Hefty contract helps make Heyward a Chicago Cubs fixture in RF
Cubs position players fit pretty neatly into categories.
There are the players who can become free agents after the 2021 season - Kris Bryant, Javy Baez, Anthony Rizzo and Kyle Schwarber.
There's a group of players who are under team control beyond 2021 - Willson Contreras, Ian Happ, David Bote and Nico Hoerner.
Then there's right fielder Jason Heyward, in a category unto himself. The Cubs added Heyward in 2016 with a hefty free-agent deal that still has three years to run. He's due to make $65 million over the next three seasons.
Anything's possible, but the chances of Heyward leaving the Cubs with that contract, while revenues have plummeted around the league, are close to zero. He might as well make himself at home in right field.
The good news is Heyward led the Cubs in batting average in 2020. The bad news is his average was a somewhat mundane .265. He ranked second on the team in OPS behind Ian Happ, and had the best WAR among position players.
Heyward has had a strange career. His lone all-star appearance happened when he was a 20-year-old rookie with the Atlanta Braves in 2010. His career high of 27 home runs happened in his third season, and he hit as many as 20 home runs just one other time, in 2019 when he had 21.

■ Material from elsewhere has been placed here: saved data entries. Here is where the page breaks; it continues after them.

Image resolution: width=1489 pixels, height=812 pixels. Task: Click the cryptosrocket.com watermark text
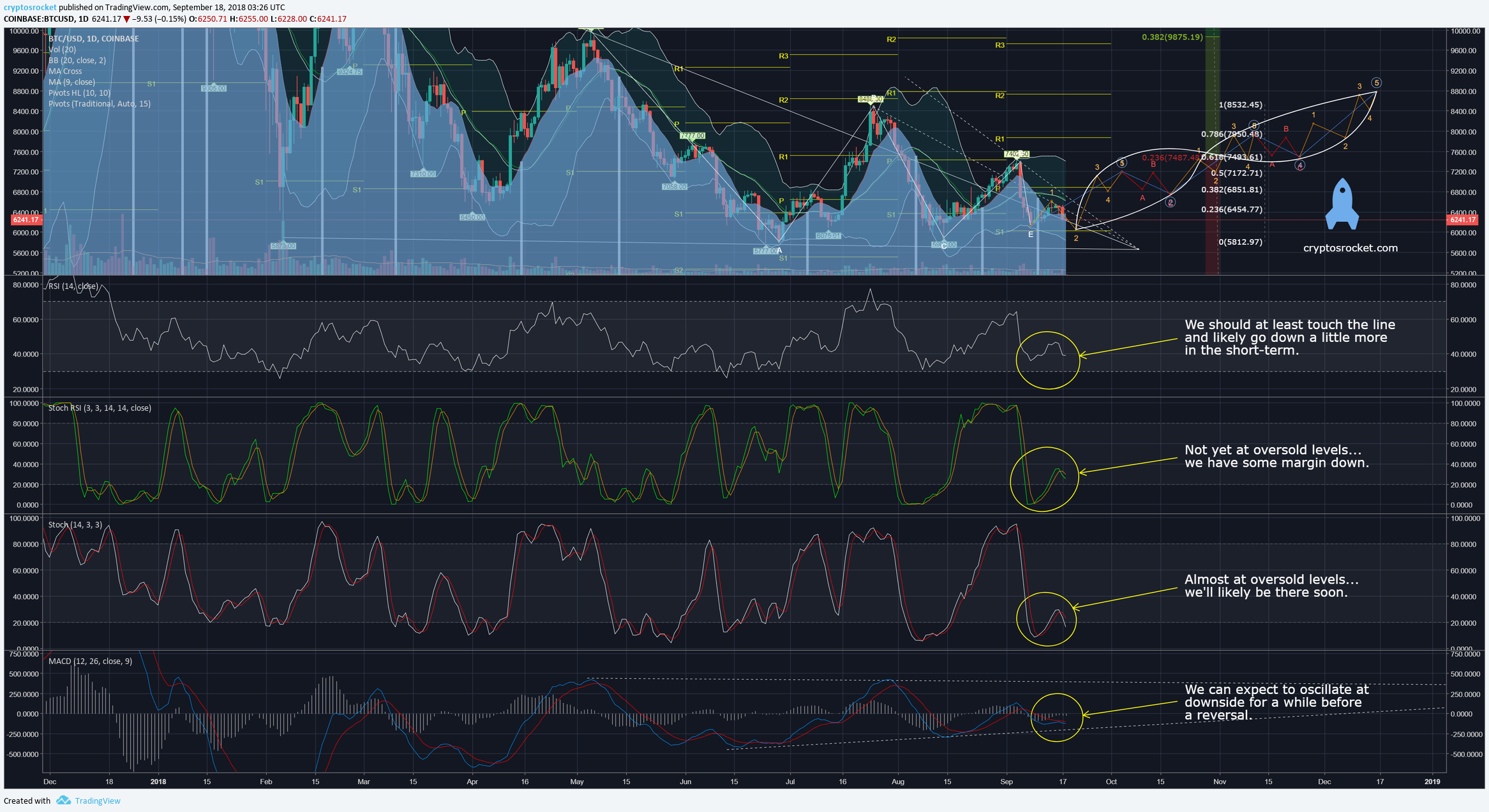pos(1350,248)
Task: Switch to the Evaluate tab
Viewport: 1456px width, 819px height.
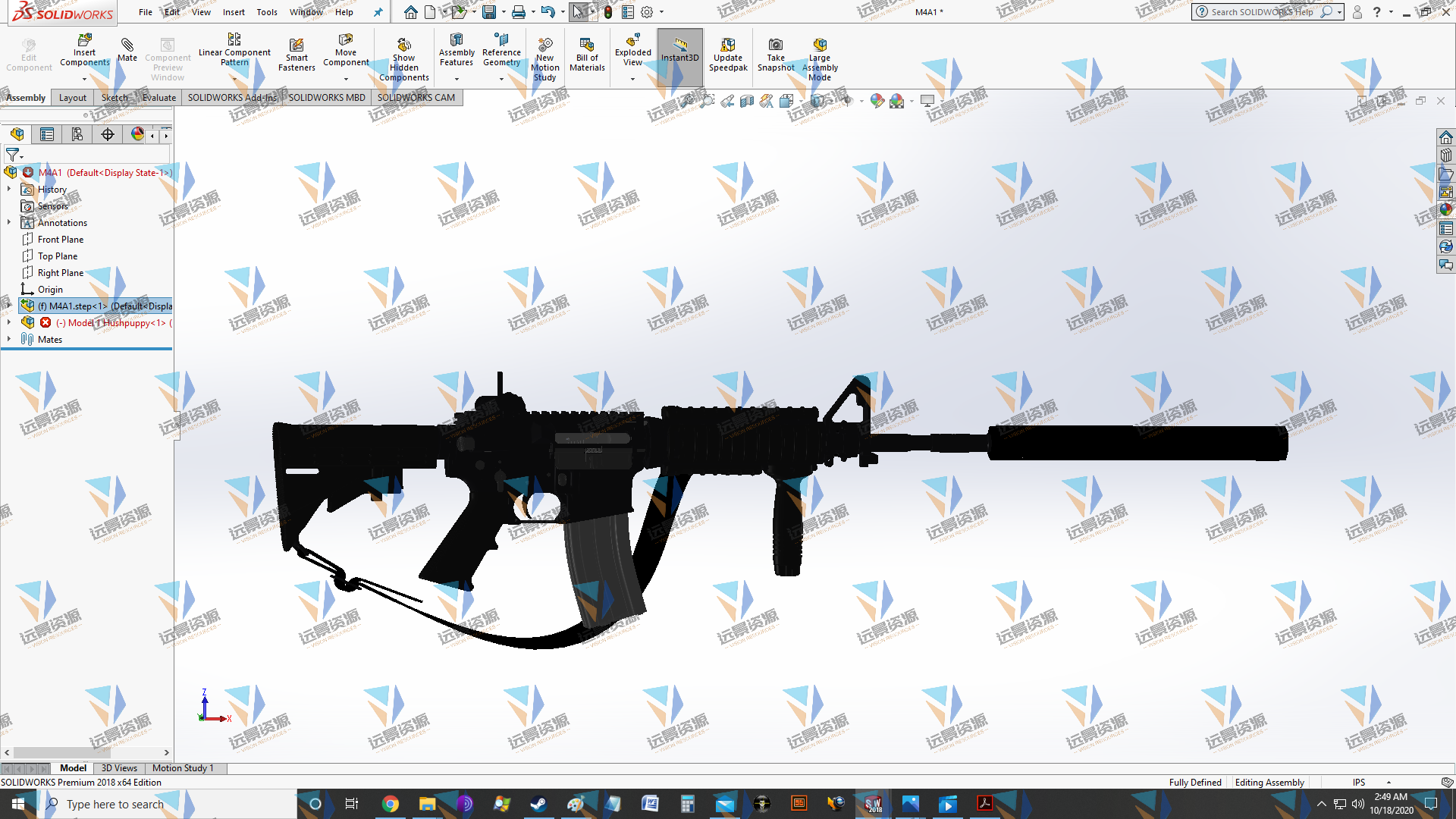Action: tap(158, 97)
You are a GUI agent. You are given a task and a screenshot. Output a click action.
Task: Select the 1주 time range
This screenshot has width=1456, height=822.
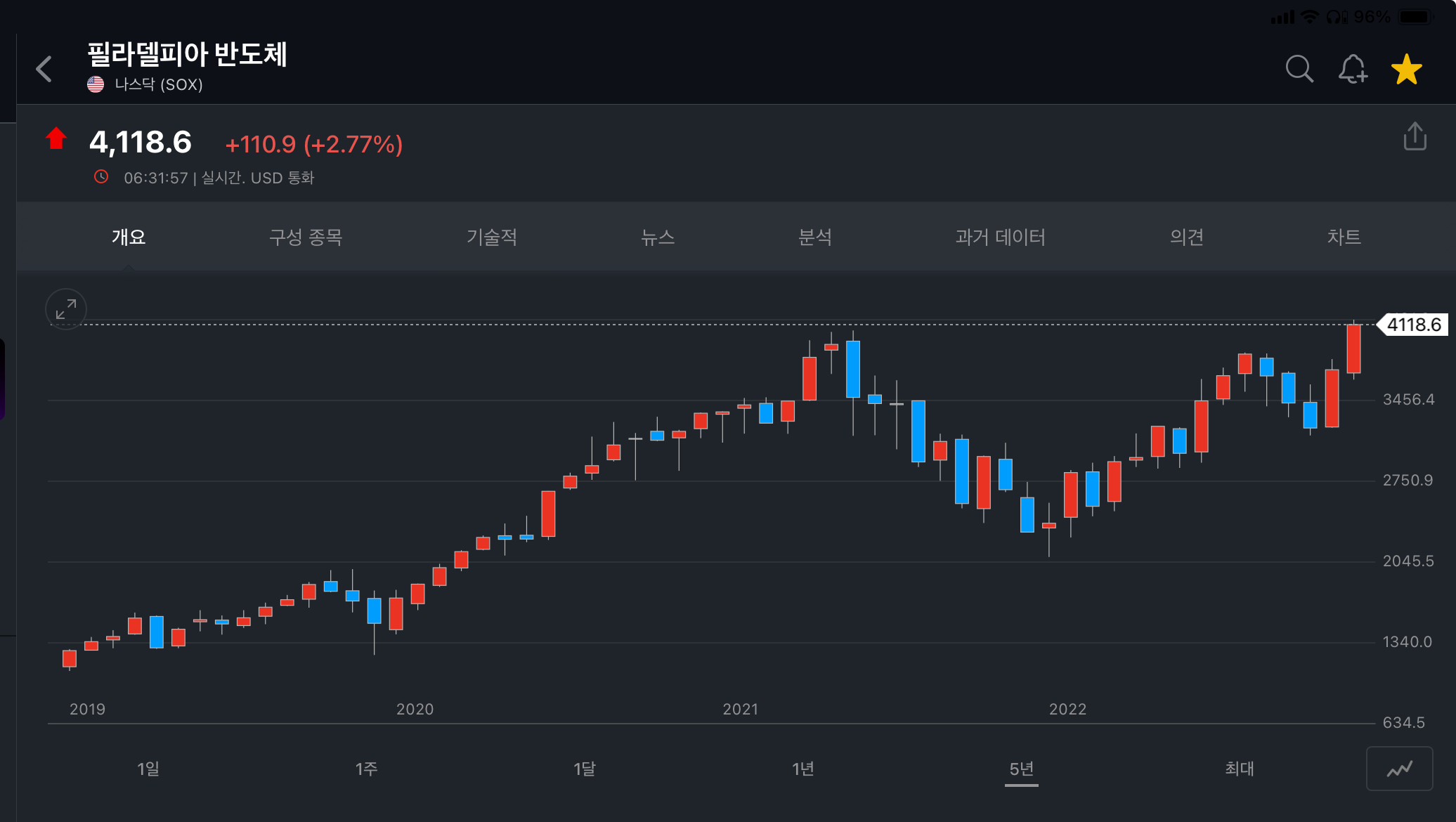[366, 769]
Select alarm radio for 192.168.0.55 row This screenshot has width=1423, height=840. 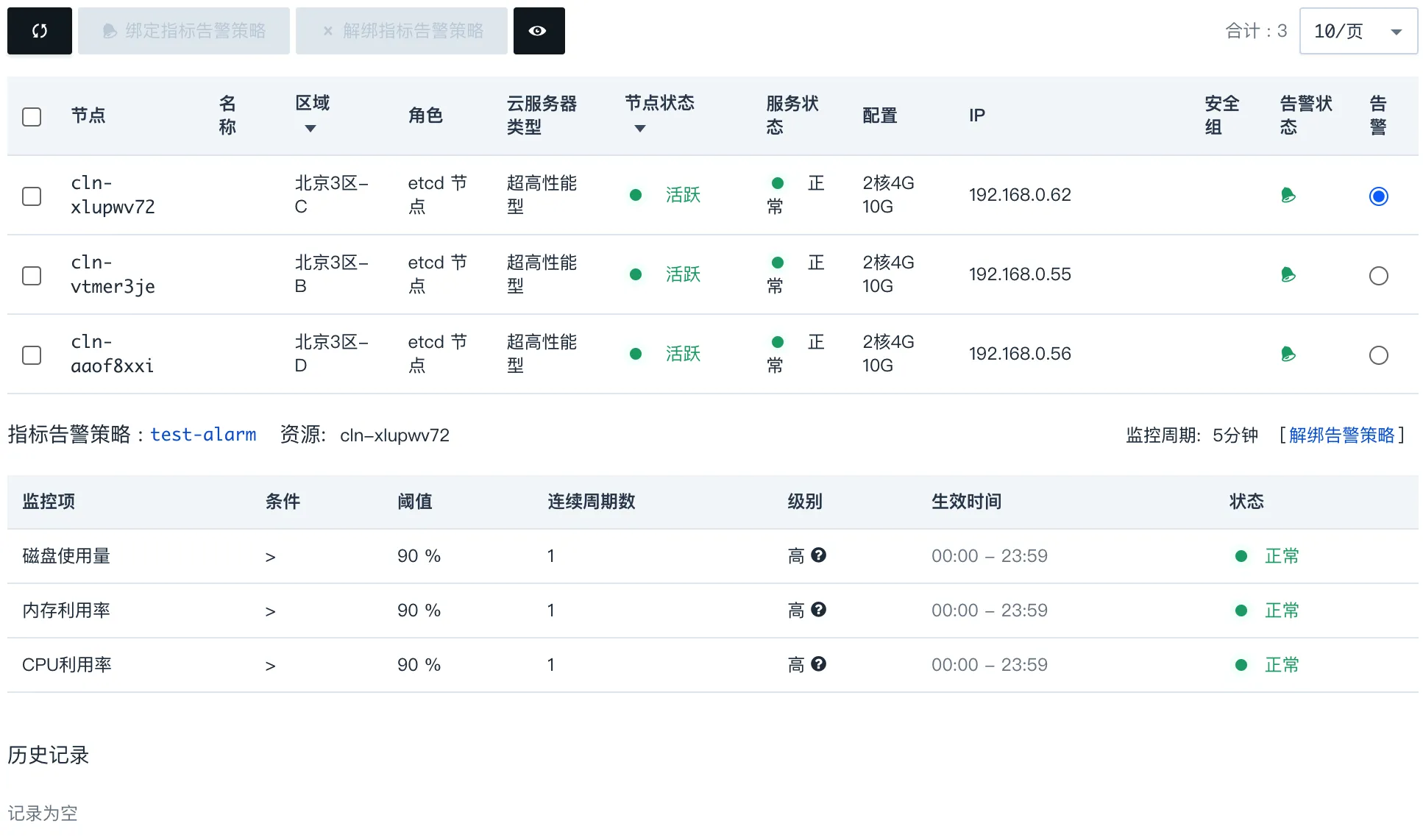click(x=1378, y=276)
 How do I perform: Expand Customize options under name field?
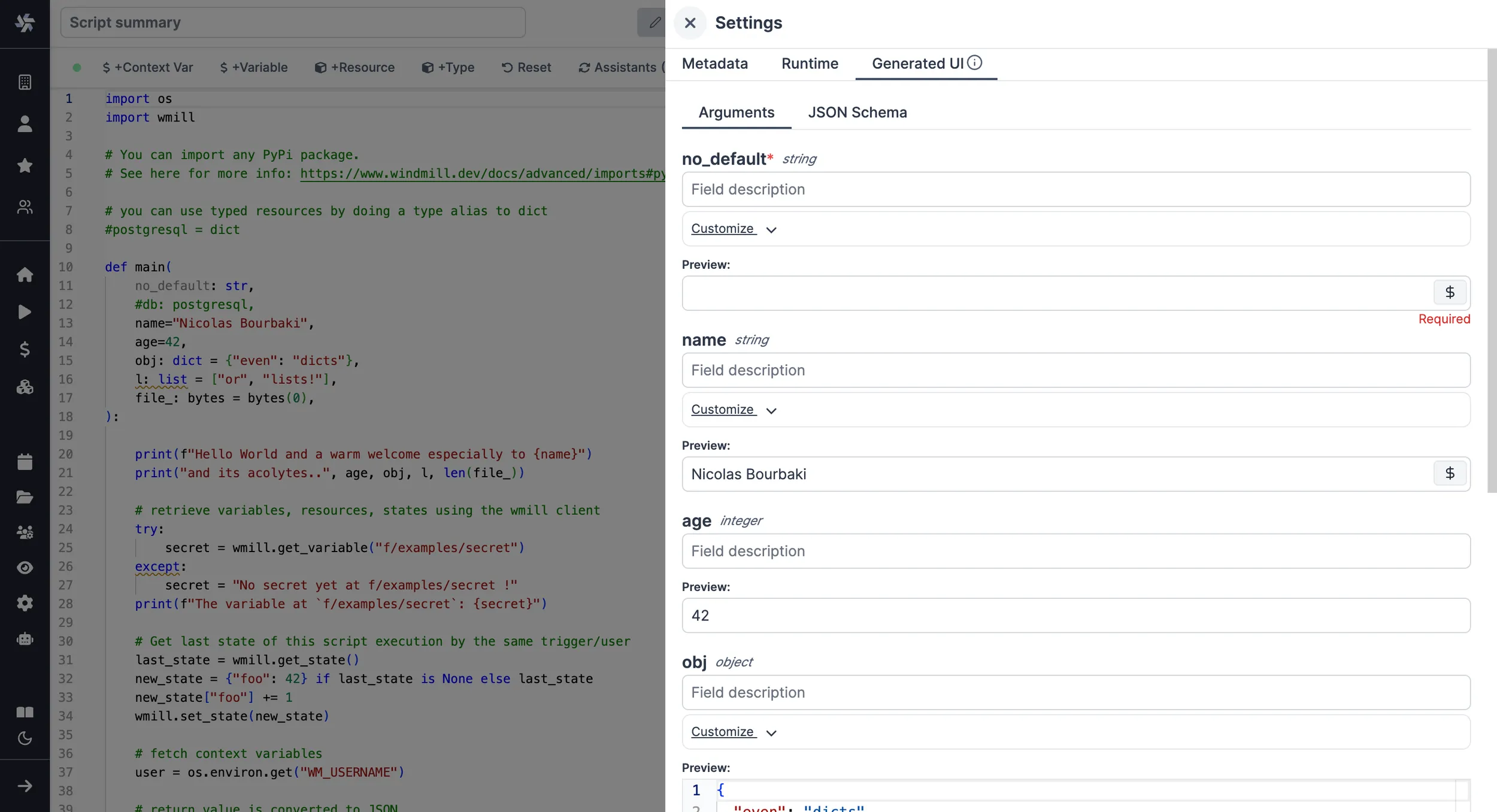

His best batting average was .293 during his lone season in St. Louis. But after starting his Cubs career with a disappointing performance in 2016, Heyward has leveled off and been a consistent producer. He's a long way from returning to the All-Star Game, but the Cubs certainly appreciate his leadership and defense.
The leadership was evident this season, when Heyward helped construct baseball's contribution to the Black Lives Matter movement. He was the Cubs' nominee for the Roberto Clemente Award.
The respect from teammates was evident after Heyward sat out a game in Detroit on Aug. 26. That was the day the Milwaukee Bucks refused to play an NBA game to protest the shooting of Jacob Blake in Kenosha.
Several baseball games were canceled over the course of two days, and the Cubs took some criticism for playing the game without Heyward. But manager David Ross, who played with Heyward in Atlanta, and teammates insisted the Cubs were simply following Heyward's lead.
"I don't think there's any doubt that we're all on the same page as J," Ross said at the time. "I know the outside narrative might be a little critical, but we know our heart and what's going on in here. We're trying to do right by J, we've always been trying to do what's right by him."
One question for Ross is whether to consider a platoon in right field. Last season, the left-handed hitting Heyward went .167 against left-handed pitchers and .297 vs. righties. Over his career, the splits are much closer, .273 against righties and .231 against lefties.